Modelling the time-resolved quasi-periodic oscillations in active galactic nuclei

Abstract

Observation of the bright Seyfert 1 galaxy RE J1034+396 is believed to demonstrate a drift of the central period of the Quasi Periodic Oscillation (QPO) linearly correlated with the temporary X-ray luminosity. We show, using a specific scenario of the oscillation mechanism in black hole accretion disc, that modeling such correlated trends puts very strong constraints on the nature of this oscillation and the characteristic features of the hot flow in Active Galactic Nuclei (AGN). In our model, QPO oscillations are due to the oscillations of the shock formed in the low angular momentum hot accretion flow, and the variation of the shock location corresponds to the observed changes in the QPO period and the X-ray flux.
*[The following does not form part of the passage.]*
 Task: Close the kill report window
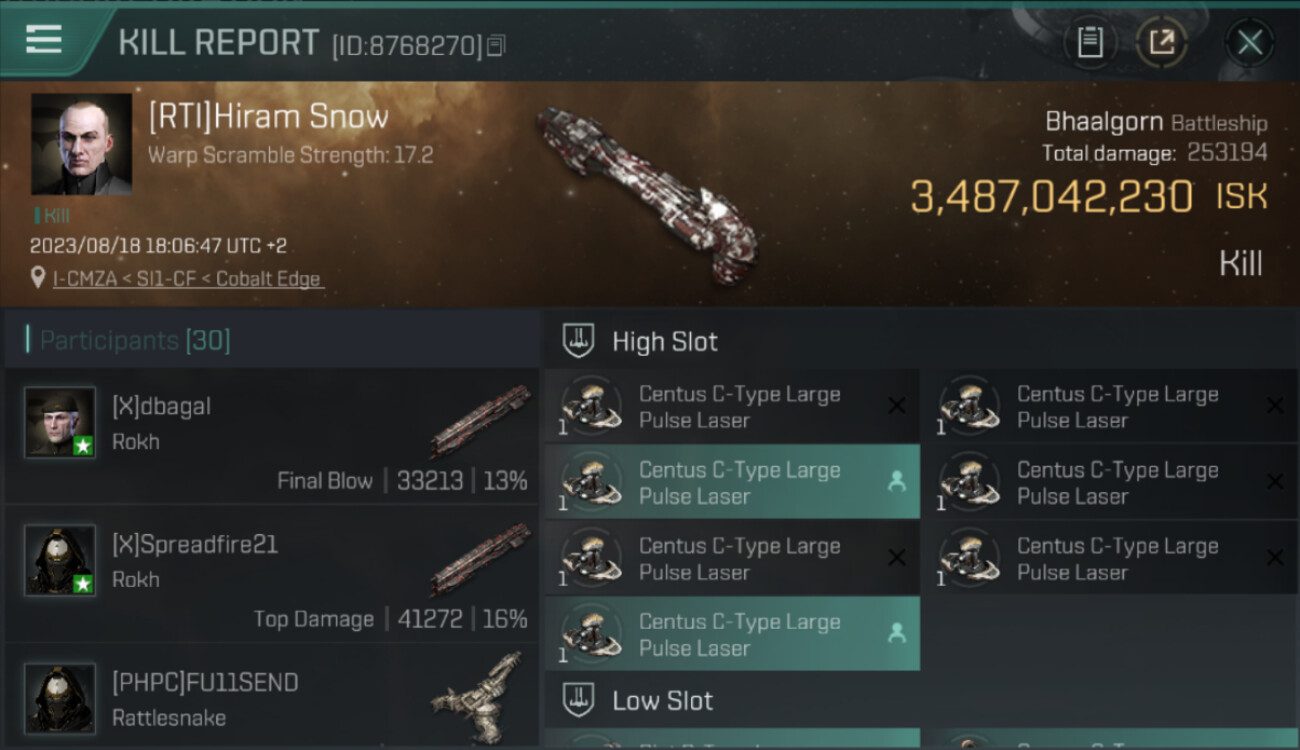[x=1249, y=42]
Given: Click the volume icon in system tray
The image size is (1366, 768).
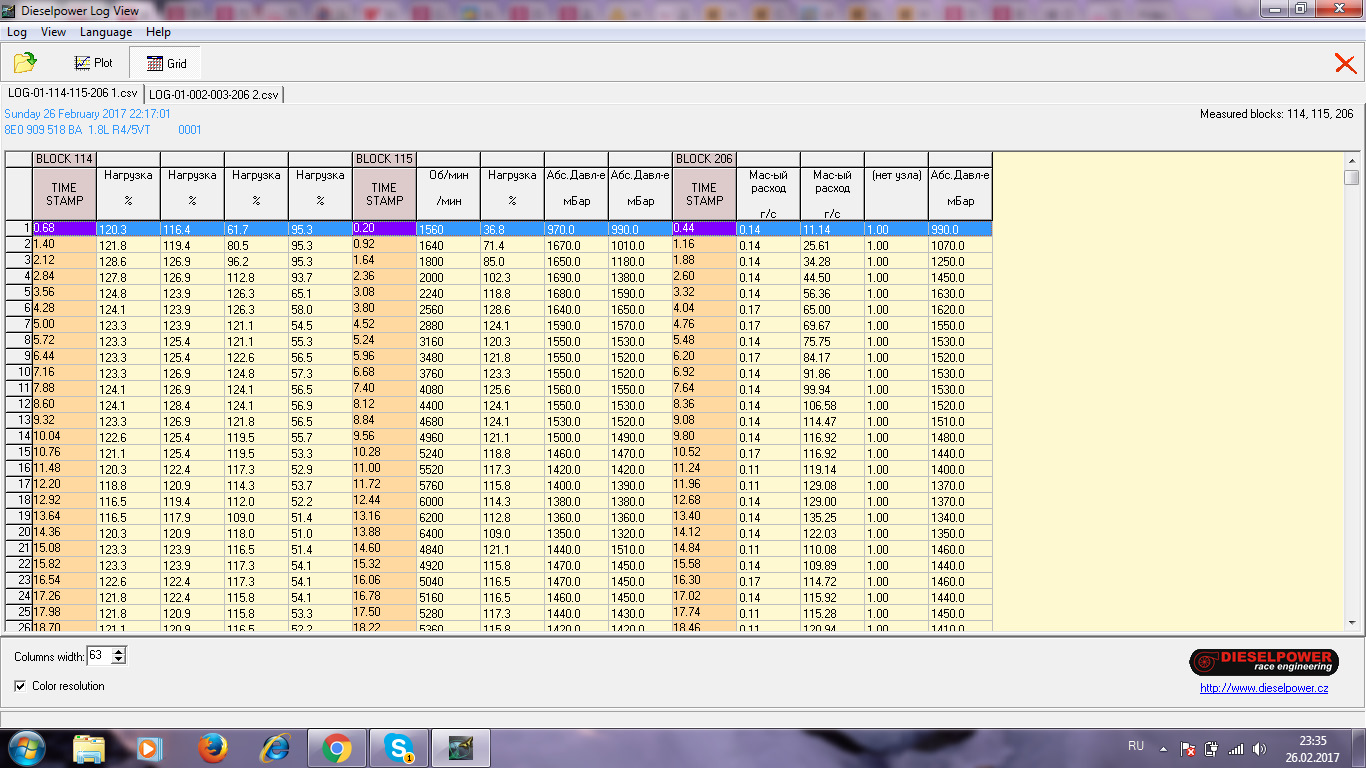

In this scenario, change in the shock location caused by perturbation of the flow angular momentum is compatible with the trends observed in RE J1034+396, whereas the perturbation of the specific flow energy results in too strong flux response to the change of the oscillation period. Using a complete general relativistic framework to study the accretion flow in the Kerr metric, we discuss the role of the black hole spin in the period drift. Future missions are expected to bring more active galaxies with time-resolved quasi-periodic oscillations so similar quantitative study for other QPO scenarios will be necessary.